Les interventions militaires françaises de la période sont encore teintées des idéologies qui ont guidées les guerres coloniales. La guerre menée au Cameroun contre l’UPC, commencée avant l’ «indépendance » et poursuivie plus d’une décennie après celle-ci, est un symbole de cette continuité. Plus largement les cadres militaires et soldats, de même que les mercenaires et barbouzes, ont été socialisés au sein de l’armée coloniale et par l’expérience des deux guerres sanglantes successives d’Indochine et d’Algérie. Ils en héritent les théories militaires et les pratiques, les réflexes et « savoir-faire», les représentations de l’ennemi et les méthodes. « Encore aujourd’hui, écrit le journaliste Jean Chatain en 2012, si vous avez l’occasion de discuter avec un militaire « prépositionné » au Tchad ou à Djibouti, vous vous apercevez vite que l’esprit et les mythologies de la « Coloniale » ressurgissent immédiatement dans ses propos ». Il illustre son affirmation en rappelant que les officiers des troupes françaises au Rwanda en 1994 ont baptisés les collines de leur zone « Gabrielle », « Isabelle » ou Dominique comme à Dien Bien Phu[xix].
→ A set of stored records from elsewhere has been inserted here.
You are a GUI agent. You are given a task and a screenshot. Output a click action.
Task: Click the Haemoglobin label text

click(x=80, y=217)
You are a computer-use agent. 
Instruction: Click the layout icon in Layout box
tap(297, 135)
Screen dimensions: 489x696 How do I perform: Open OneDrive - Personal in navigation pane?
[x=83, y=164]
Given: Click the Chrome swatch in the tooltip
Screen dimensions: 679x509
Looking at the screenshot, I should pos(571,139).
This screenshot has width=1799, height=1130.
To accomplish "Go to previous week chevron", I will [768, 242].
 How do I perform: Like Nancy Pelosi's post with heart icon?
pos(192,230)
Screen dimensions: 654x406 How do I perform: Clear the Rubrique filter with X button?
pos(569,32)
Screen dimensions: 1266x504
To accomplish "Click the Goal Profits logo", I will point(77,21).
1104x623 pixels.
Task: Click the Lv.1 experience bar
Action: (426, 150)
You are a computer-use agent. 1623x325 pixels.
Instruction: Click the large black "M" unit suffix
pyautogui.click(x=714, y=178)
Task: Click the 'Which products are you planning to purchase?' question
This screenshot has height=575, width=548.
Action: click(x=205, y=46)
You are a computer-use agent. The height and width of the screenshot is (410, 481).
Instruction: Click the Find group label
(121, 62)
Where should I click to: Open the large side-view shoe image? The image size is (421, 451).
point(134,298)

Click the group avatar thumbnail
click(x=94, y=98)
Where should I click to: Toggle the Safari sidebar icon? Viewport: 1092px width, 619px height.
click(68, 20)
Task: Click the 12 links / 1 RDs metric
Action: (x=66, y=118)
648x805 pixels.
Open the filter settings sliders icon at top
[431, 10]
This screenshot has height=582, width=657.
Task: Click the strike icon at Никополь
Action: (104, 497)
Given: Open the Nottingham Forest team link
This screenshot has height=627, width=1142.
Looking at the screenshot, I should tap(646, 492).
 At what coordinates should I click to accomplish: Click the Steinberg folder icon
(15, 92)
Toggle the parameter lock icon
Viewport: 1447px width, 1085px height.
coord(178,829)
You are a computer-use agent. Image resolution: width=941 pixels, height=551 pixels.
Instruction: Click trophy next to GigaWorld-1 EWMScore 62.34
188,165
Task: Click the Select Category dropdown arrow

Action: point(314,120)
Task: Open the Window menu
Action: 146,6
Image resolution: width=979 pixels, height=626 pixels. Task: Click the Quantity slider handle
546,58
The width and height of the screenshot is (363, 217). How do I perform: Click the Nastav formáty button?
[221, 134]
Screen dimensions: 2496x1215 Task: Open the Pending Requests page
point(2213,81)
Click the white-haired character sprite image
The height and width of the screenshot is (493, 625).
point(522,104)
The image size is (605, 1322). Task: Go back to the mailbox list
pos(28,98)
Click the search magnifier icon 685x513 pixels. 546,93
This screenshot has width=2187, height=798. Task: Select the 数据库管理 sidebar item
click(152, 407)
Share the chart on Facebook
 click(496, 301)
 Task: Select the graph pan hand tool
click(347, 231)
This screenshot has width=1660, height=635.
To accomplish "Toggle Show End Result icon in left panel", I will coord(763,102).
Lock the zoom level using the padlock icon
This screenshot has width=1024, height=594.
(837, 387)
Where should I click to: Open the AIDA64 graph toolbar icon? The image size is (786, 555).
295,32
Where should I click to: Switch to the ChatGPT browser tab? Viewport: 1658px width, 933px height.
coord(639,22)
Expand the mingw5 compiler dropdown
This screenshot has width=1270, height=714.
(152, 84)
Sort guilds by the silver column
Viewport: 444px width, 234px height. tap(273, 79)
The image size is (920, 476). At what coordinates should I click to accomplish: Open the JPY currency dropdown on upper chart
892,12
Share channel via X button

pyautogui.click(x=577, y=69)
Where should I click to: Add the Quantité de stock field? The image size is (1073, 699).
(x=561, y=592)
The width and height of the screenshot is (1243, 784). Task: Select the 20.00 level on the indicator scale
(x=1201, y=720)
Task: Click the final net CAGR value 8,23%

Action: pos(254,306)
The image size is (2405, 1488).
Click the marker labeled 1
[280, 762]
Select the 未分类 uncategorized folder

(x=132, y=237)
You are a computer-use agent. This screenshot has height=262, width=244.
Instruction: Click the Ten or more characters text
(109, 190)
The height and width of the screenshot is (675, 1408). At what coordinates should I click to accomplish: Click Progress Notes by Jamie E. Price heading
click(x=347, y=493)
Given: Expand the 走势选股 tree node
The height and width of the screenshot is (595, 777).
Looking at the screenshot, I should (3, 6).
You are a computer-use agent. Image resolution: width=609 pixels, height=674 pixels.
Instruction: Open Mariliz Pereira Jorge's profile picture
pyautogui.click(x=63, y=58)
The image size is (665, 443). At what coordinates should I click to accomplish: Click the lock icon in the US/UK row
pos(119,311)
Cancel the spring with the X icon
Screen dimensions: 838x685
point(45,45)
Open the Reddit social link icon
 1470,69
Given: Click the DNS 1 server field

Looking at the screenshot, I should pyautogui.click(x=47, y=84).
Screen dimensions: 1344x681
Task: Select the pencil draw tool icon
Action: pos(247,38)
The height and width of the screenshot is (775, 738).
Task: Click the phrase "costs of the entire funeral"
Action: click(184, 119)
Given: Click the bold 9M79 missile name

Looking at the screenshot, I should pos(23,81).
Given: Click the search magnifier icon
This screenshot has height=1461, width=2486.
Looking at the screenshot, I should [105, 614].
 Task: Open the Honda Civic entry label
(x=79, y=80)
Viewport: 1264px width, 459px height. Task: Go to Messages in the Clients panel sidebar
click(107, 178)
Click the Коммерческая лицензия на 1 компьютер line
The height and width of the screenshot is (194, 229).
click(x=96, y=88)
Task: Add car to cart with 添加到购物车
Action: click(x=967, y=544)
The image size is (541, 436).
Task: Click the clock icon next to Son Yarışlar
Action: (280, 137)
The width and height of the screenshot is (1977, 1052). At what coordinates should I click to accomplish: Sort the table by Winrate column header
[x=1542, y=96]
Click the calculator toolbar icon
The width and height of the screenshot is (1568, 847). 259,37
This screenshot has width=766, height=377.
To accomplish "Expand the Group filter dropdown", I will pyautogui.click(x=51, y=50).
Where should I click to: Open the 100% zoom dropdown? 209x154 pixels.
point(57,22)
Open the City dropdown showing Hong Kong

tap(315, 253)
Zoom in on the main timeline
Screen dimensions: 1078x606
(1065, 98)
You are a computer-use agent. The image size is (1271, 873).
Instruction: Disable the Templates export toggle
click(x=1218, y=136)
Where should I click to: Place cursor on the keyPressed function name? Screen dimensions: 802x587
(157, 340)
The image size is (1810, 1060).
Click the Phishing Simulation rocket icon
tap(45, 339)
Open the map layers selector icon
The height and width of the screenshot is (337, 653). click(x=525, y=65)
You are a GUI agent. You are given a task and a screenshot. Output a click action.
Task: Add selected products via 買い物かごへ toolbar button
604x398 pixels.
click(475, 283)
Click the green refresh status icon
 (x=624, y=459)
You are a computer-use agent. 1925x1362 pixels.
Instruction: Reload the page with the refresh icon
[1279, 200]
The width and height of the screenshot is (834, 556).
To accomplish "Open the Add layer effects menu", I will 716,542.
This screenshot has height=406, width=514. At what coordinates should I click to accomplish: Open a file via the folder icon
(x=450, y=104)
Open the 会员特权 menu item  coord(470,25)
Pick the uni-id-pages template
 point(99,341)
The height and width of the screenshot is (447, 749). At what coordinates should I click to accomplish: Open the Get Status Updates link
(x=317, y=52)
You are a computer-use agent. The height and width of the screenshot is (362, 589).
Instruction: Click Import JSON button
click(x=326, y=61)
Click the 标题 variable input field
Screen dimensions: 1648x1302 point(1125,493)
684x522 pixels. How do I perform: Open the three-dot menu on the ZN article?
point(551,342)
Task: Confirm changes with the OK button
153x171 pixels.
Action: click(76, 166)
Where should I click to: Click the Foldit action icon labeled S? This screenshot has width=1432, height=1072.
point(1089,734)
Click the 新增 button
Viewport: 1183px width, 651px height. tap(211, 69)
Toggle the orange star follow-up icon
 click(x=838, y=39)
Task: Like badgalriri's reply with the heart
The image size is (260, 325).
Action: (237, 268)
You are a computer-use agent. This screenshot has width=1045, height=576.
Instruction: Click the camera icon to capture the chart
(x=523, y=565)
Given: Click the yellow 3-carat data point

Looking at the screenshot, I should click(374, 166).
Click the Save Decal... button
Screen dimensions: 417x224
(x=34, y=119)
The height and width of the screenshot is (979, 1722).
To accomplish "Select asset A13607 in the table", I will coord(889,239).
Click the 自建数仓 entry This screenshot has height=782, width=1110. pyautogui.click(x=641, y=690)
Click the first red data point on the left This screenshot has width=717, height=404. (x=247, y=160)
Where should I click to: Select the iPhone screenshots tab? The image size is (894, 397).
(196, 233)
Le tableau de cette période du militarisme français inclut également la vente d’armes, la France devenant pendant la guerre froide le troisième exportateur mondial. La progression de l’exportation d’armes française est impressionnante. Voici les chiffres concernant la période que nous empruntons à l’historien Jacques Frémeaux : Le chiffre d’affaire passe de 3 milliards de francs en 1971 à 34 milliards en 1987 ce qui correspond après correction de l’inflation à un quadruplement ; le pourcentage des exportations par rapport à l’ensemble de la production passe de 19 % en 1970 à 42 % en 1986[xx]. Les données disponibles soulignent une place marginale pour l’Afrique dans le panorama des exportations d’armes centré sur les destinations essentielles que sont le Moyen-Orient et l’Amérique-Latine. « Les exportations vers l’Afrique noire ne représentent que 3 ou 4 % du total du commerce des armes de la France[xxi] » rappelle le sociologue Robin Luckham en 1982.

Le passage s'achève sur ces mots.